SAMMaskDecoder class

keras_hub.layers.SAMMaskDecoder(
    hidden_size,
    num_layers,
    intermediate_dim,
    num_heads,
    embedding_dim=256,
    num_multimask_outputs=3,
    iou_head_depth=3,
    iou_head_hidden_dim=256,
    activation="gelu",
    **kwargs
)

Mask decoder for the Segment Anything Model (SAM).

This lightweight module efficiently maps the image embedding and a set of prompt embeddings to an output mask. Before applying the transformer decoder, the layer first inserts into the set of prompt embeddings a learned output token embedding that will be used at the decoder's output. For simplicity, these embeddings (not including the image embedding) are collectively called "tokens".

The image embeddings, positional image embeddings, and tokens are passed through a transformer decoder. After running the decoder, the layer upsamples the updated image embedding by 4x with two transposed convolutional layers (now it's downscaled 4x relative to the input image). Then, the tokens attend once more to the image embedding and the updated output token embedding are passed to a small 3-layer MLP that outputs a vector matching the channel dimension of the upscaled image embedding.
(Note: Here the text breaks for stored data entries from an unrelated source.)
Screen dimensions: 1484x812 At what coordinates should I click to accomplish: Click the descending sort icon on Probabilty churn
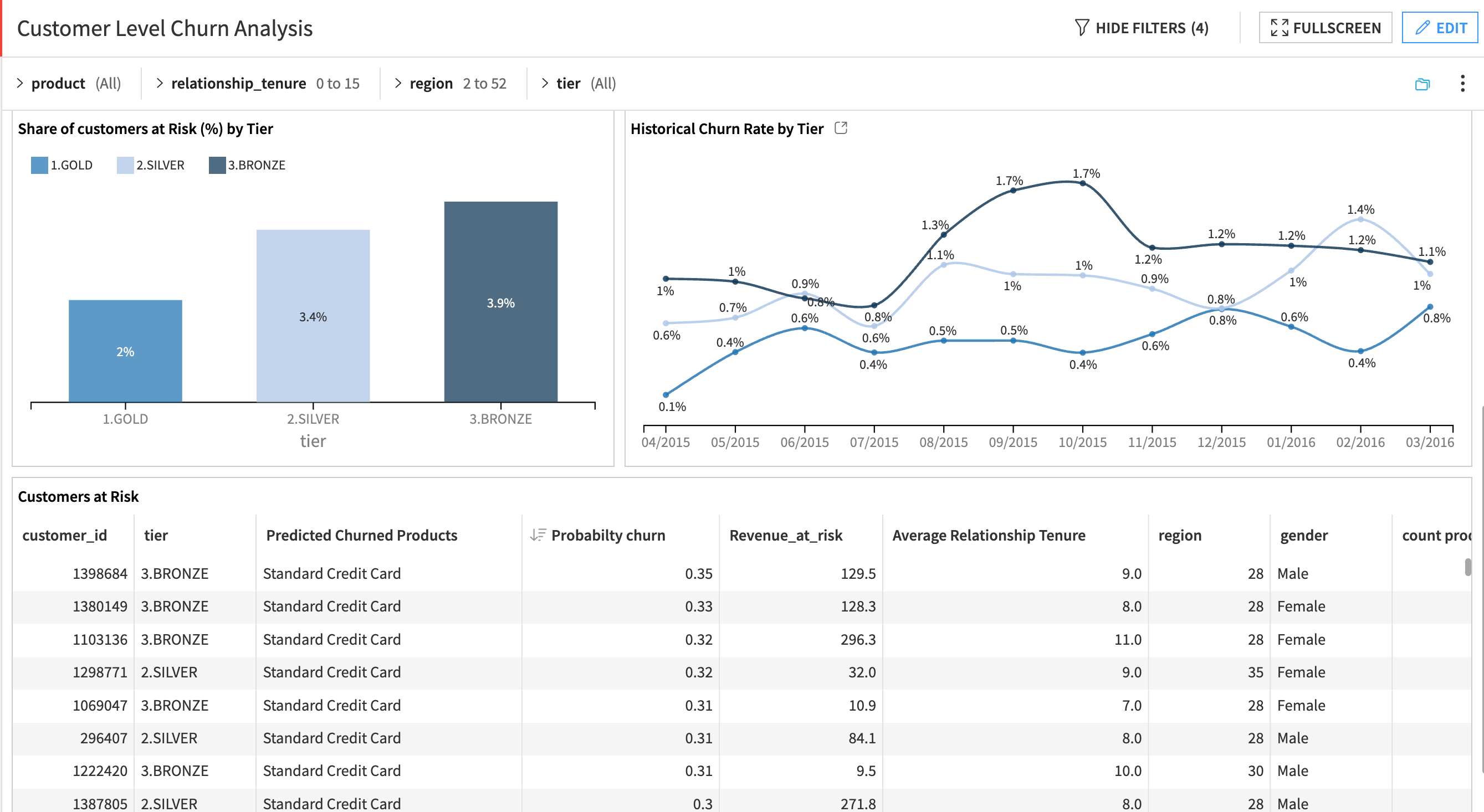click(x=538, y=534)
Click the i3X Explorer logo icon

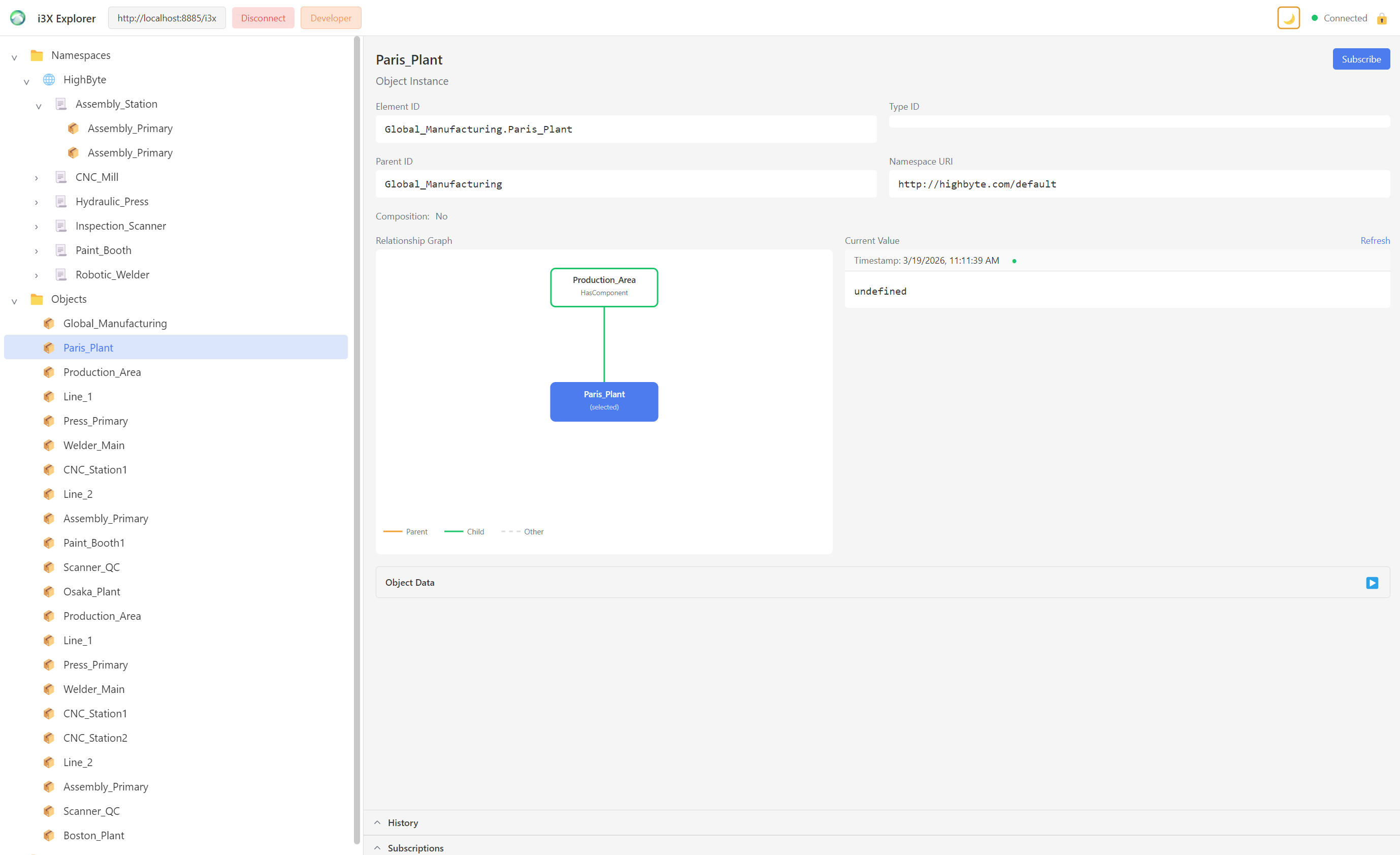pos(18,18)
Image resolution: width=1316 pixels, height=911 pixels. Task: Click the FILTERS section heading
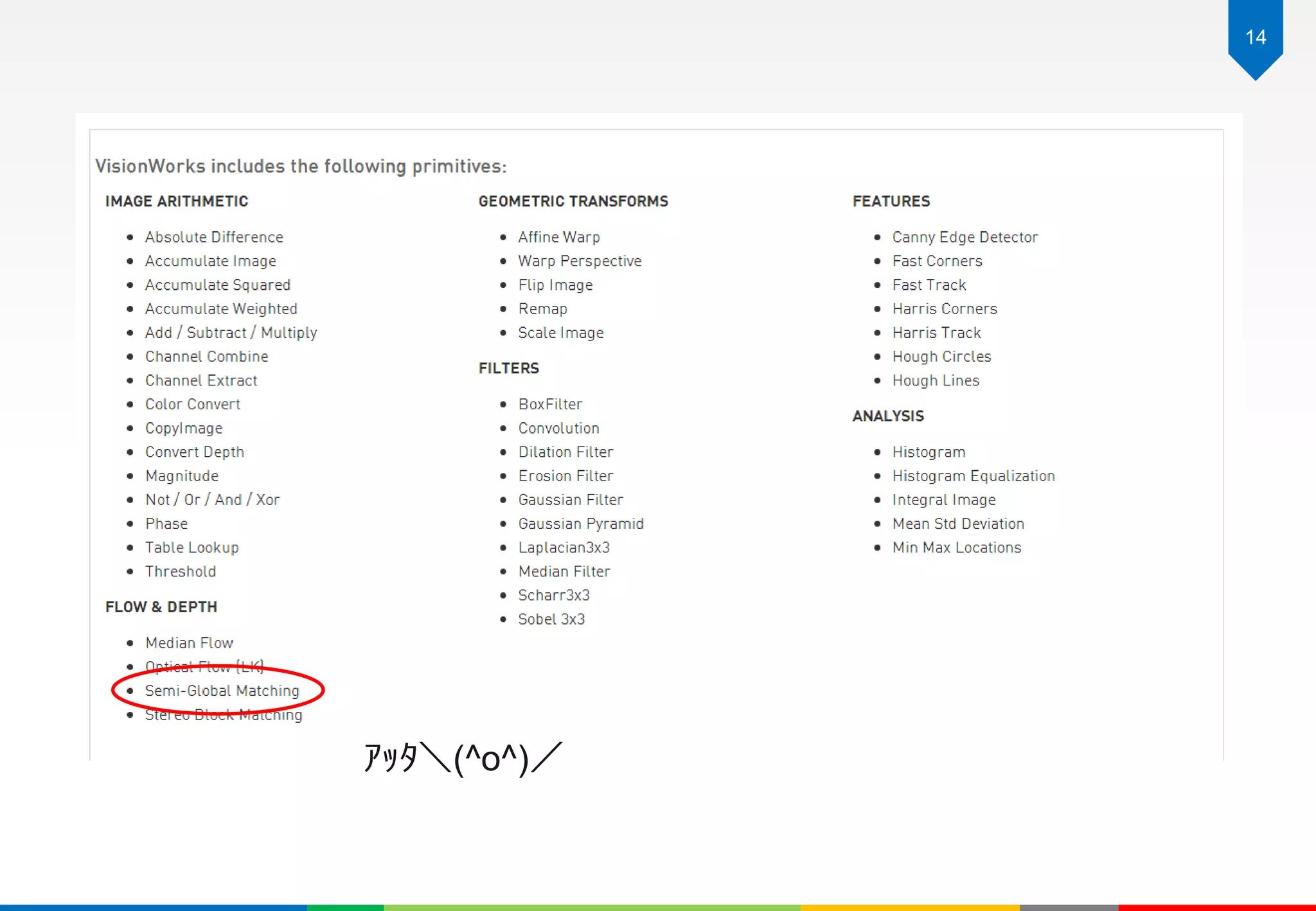[508, 368]
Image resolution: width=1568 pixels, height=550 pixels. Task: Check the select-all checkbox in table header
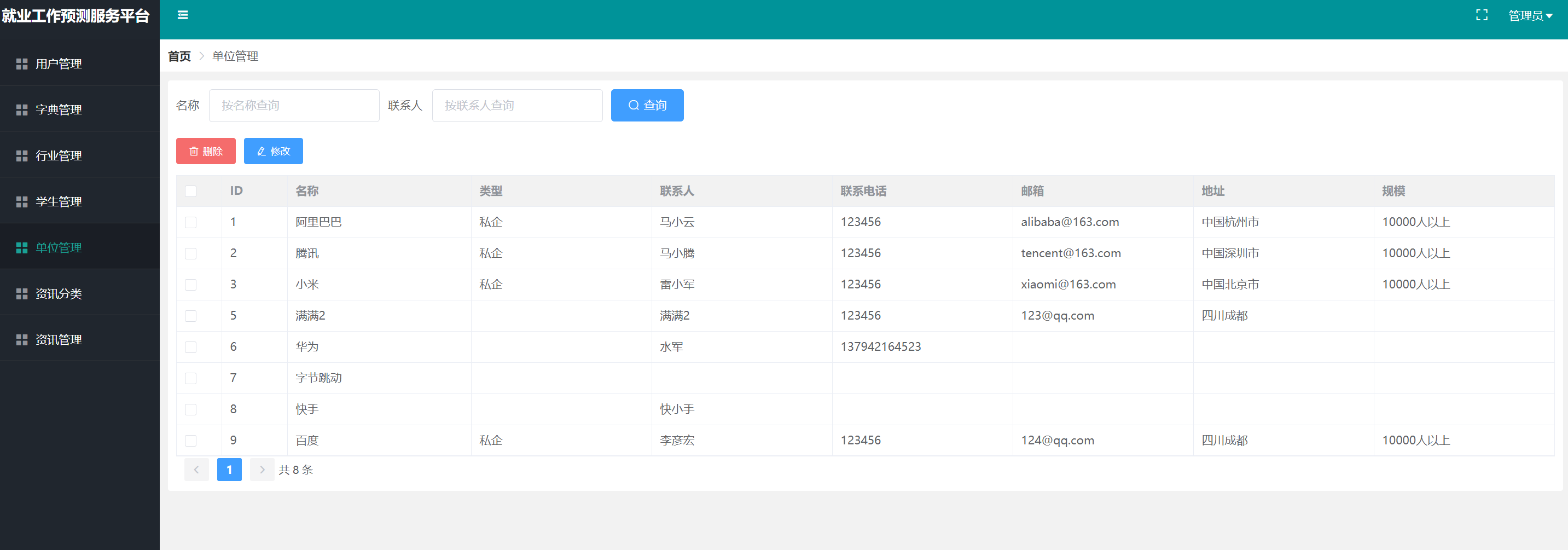click(x=190, y=190)
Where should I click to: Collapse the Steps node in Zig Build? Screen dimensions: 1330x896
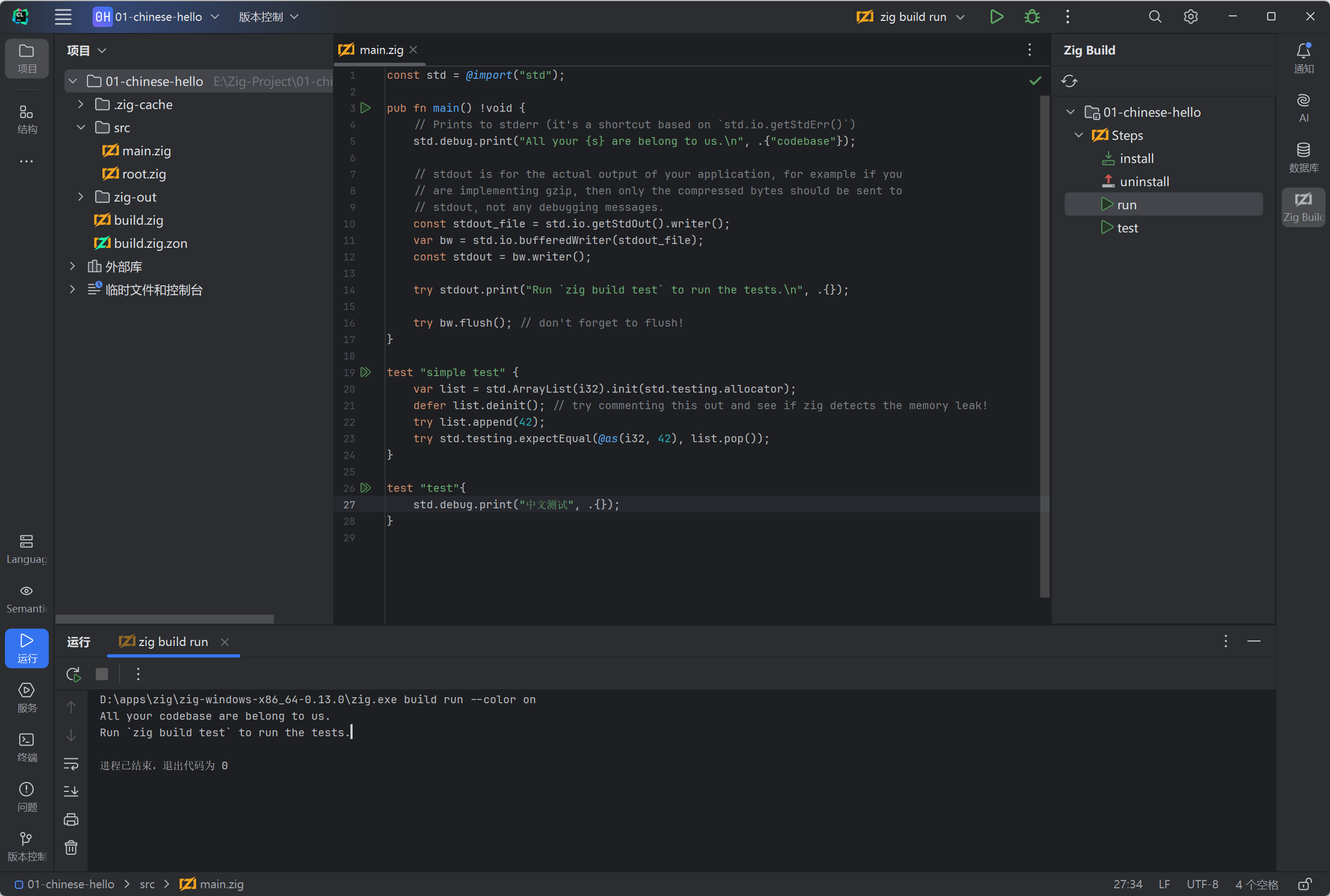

Finally, a mask is predicted with a spatially point-wise product between the upscaled image embedding and the MLP's output.

Arguments

  • hidden_size: int. The hidden size of the TwoWayTransformer.
  • num_layers: int. The number of layers in the TwoWayTransformer.
  • intermediate_dim: int. The intermediate dimension of the TwoWayTransformer.
  • num_heads: int. The number of heads in the TwoWayTransformer.
  • embedding_dim: int, optional. The number of input features to the transformer decoder. Defaults to 256.
  • num_multimask_outputs: int, optional. Number of multimask outputs. The model would generate these many extra masks. The total masks generated by the model are 1 + num_multimask_outputs. Defaults to 3.
  • iou_head_depth: int, optional. The depth of the dense net used to predict the IoU confidence score. Defaults to 3.
  • iou_head_hidden_dim: int, optional. The number of units in the hidden layers used in the dense net to predict the IoU confidence score. Defaults to 256.
  • activation: str, optional. Activation to use in the mask upscaler network. Defaults to "gelu".